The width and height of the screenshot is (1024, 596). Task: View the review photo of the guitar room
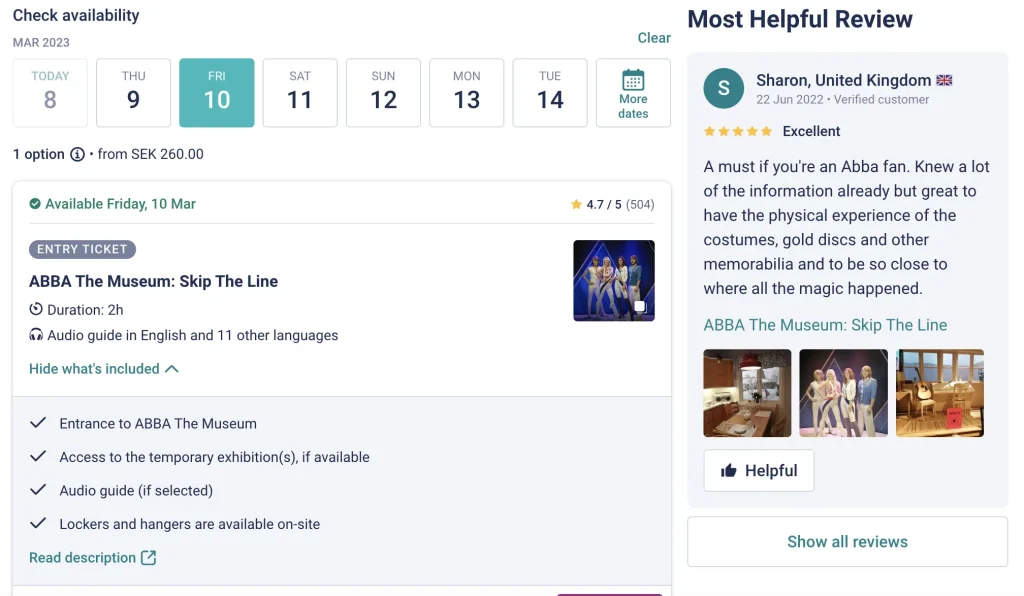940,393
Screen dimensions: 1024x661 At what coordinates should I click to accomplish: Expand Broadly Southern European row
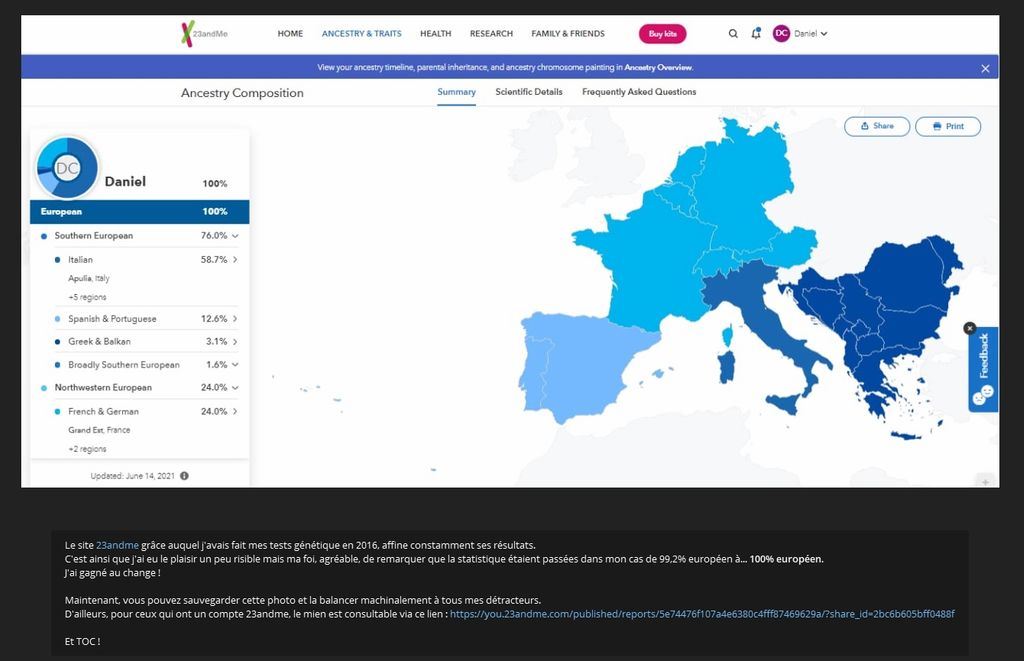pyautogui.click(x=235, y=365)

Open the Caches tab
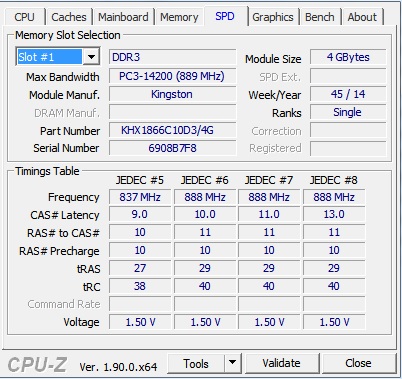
-*-
[The task]:
Pictures in the records above are not copied; print everything else exactly.

[Response to the exercise]:
The width and height of the screenshot is (1024, 596). Task: View the review photo of the guitar room
940,393
Screen dimensions: 1024x661 At what coordinates should I click to accomplish: Expand Broadly Southern European row
pyautogui.click(x=235, y=365)

Open the Caches tab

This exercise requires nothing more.